¿Por qué tú crees que es feo?

HILENIS M. SALINAS G.
Cartagena

Tienes el pelo rizado y te lo recoges en una trenza. Te haces un tomate o te lo alisas. Demasiado desordenado. Demasiado volumen. Demasiado frizz.

Lauren Herrera y Karen Villadiego crecieron -como muchas cartageneras- con esos prejuicios sobre el cabello rizado y por casualidades de la vida un día decidieron volver a lo natural. “El cabello rizado era lo más desordenado, era lo rebelde... nos reconocíamos como negras por nuestra piel y nuestros rasgos físicos, pero no por nuestros cabellos”, dijo Karen, quien con Lauren conforma desde hace tres años el emprendimiento Rizos Cartagena. ¿De qué se trata?, aquí te contamos.

Cabellos maltratados
Antes de conformar Rizos Cartagena, Lauren y Karen tenían el cabello procesado. La primera se lo alisaba con alicer de papa, la segunda se aplicaba una crema bajaondas con la que lucía unas ondas estáticas y sin vida. “Yo pasé a mi cabello natural por un accidente, combiné dos elementos químicos: el alicer y una tinturación, eso provocó que se me cayera el cabello. Alguien me sugirió que buscara mis raíces y me pareció buena idea. Empecé dejándolo crecer natural y luego corté lo alisado”, comentó Lauren.

Karen dejó de echarse el bajaondas y después de algunos meses cortó su cabello, que le llegaba a la cintura. “Seis años después nació Rizos Cartagena, aquí en la congregación de la iglesia Lauren y yo éramos las únicas que se cuidaban el cabello rizado natural, entonces nos pedían consejos para su cuidado”, recordó Karen.

Rizos Cartagena nació como un blog de experiencias en el 2014. Lauren y Karen hacían recomendaciones sobre cremas y tratamientos que funcionaron con ellas. Luego comenzaron las asesorías personalizadas y más tarde su propia línea de productos. “Lo pensamos con nuestro propio régimen, procesos como la repolarización los planeamos para que funcionara en el cabello rizado y así creamos procesos específicos para no hacer daño o recuperar el cabello”.

Tras varios meses haciendo visitas domiciliarias decidieron poner un sitio fijo para que las clientes y amigas las encontraran más fácil. Desde entonces están en el segundo piso de la iglesia Centro Cristiano Internacional, de la que hacen parte.

Entradas guardadas
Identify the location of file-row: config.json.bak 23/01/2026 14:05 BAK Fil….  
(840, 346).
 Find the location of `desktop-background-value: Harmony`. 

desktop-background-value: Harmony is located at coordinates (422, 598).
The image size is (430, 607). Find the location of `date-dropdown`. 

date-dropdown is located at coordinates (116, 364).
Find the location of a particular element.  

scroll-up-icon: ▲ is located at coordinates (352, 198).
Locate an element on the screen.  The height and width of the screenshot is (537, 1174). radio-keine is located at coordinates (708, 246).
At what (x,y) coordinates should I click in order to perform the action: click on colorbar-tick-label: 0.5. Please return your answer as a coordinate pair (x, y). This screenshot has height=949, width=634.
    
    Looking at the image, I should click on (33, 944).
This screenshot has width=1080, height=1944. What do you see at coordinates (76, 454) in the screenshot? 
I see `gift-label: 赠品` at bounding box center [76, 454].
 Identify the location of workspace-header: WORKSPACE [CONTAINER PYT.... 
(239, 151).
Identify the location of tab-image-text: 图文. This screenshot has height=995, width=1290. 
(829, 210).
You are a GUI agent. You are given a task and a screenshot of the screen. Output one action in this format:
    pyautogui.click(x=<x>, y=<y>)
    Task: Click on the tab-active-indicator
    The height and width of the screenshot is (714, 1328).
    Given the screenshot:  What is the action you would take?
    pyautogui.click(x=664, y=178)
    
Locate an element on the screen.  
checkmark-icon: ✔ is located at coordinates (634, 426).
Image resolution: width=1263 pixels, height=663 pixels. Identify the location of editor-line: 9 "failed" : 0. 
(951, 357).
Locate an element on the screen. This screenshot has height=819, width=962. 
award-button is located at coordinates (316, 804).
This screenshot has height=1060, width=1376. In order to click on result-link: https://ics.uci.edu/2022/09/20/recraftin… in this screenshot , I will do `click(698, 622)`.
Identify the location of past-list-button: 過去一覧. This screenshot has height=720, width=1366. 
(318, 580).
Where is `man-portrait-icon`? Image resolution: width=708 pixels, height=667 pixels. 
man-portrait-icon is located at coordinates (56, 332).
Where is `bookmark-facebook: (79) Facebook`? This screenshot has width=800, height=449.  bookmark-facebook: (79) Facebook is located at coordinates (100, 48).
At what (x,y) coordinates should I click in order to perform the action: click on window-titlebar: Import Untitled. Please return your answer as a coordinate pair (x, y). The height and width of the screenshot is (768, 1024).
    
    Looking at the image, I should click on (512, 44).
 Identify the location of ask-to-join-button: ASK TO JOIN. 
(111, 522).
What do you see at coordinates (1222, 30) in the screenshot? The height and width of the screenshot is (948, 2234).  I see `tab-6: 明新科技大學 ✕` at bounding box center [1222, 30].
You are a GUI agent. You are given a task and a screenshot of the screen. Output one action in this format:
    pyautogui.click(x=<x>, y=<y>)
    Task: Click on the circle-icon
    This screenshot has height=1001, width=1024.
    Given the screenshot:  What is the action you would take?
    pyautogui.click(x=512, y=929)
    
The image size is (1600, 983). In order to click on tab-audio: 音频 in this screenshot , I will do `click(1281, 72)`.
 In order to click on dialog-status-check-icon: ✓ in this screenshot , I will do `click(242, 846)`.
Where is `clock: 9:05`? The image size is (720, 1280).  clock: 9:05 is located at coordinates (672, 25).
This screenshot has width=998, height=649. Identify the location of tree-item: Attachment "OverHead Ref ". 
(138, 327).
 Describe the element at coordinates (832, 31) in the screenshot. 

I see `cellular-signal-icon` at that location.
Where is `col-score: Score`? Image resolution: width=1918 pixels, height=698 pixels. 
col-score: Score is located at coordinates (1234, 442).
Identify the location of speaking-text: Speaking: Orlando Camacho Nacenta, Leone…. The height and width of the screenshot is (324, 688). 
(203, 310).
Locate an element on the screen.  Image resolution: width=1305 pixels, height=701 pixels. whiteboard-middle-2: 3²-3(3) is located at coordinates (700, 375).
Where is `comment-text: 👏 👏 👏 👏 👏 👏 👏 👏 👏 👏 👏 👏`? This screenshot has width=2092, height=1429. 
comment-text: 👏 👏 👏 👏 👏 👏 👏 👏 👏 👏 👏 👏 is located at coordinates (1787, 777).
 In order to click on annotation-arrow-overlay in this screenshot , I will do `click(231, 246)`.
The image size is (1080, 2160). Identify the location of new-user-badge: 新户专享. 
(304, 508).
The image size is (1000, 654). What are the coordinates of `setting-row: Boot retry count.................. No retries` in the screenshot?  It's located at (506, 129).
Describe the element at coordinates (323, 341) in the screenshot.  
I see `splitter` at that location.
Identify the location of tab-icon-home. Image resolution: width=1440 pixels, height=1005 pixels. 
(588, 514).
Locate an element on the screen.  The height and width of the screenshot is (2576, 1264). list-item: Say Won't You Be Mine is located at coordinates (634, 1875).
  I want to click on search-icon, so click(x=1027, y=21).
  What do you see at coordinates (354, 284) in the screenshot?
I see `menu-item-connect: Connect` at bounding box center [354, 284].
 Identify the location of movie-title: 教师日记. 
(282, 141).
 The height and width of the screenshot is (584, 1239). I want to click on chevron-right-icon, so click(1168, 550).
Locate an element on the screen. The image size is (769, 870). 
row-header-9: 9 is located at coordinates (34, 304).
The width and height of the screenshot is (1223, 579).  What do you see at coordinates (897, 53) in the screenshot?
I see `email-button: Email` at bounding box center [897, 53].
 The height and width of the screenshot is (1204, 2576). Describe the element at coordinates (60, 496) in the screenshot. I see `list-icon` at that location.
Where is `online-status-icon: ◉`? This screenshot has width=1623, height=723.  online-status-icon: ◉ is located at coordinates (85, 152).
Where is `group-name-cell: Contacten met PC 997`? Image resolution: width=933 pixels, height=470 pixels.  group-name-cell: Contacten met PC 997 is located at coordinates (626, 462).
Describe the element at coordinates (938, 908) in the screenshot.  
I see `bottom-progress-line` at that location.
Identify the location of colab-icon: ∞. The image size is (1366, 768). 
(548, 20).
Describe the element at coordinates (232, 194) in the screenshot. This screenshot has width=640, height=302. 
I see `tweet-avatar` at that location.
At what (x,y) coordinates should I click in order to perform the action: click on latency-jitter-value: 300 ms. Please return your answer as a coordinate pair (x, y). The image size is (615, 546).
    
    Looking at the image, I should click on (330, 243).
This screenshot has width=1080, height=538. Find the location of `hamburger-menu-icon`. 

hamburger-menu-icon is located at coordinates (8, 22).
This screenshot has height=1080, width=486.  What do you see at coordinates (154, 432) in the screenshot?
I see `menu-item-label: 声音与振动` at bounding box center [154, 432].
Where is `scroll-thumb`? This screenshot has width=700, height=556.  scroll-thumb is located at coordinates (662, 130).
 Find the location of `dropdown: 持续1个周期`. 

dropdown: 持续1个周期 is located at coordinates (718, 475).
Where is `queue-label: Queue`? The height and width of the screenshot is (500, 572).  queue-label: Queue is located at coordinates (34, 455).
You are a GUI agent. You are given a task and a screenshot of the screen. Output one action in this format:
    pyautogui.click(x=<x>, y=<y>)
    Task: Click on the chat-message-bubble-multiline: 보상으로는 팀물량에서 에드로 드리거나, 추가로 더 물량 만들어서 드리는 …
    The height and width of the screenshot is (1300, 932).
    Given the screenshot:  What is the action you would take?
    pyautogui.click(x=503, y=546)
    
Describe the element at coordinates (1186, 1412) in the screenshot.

### Lista de tareas
A. Enumera todo lo que el texto sobre Rizos Cartagena califica con la palabra «Demasiado».
B. Reproduce del texto sobre Rizos Cartagena el fragmento comprendido entre «HILENIS M. SALINAS» y «aquí te contamos.», ambos incluidos.

### Lista de soluciones
A. desordenado, volumen, frizz

B.
HILENIS M. SALINAS G.
Cartagena

Tienes el pelo rizado y te lo recoges en una trenza. Te haces un tomate o te lo alisas. Demasiado desordenado. Demasiado volumen. Demasiado frizz.

Lauren Herrera y Karen Villadiego crecieron -como muchas cartageneras- con esos prejuicios sobre el cabello rizado y por casualidades de la vida un día decidieron volver a lo natural. “El cabello rizado era lo más desordenado, era lo rebelde... nos reconocíamos como negras por nuestra piel y nuestros rasgos físicos, pero no por nuestros cabellos”, dijo Karen, quien con Lauren conforma desde hace tres años el emprendimiento Rizos Cartagena. ¿De qué se trata?, aquí te contamos.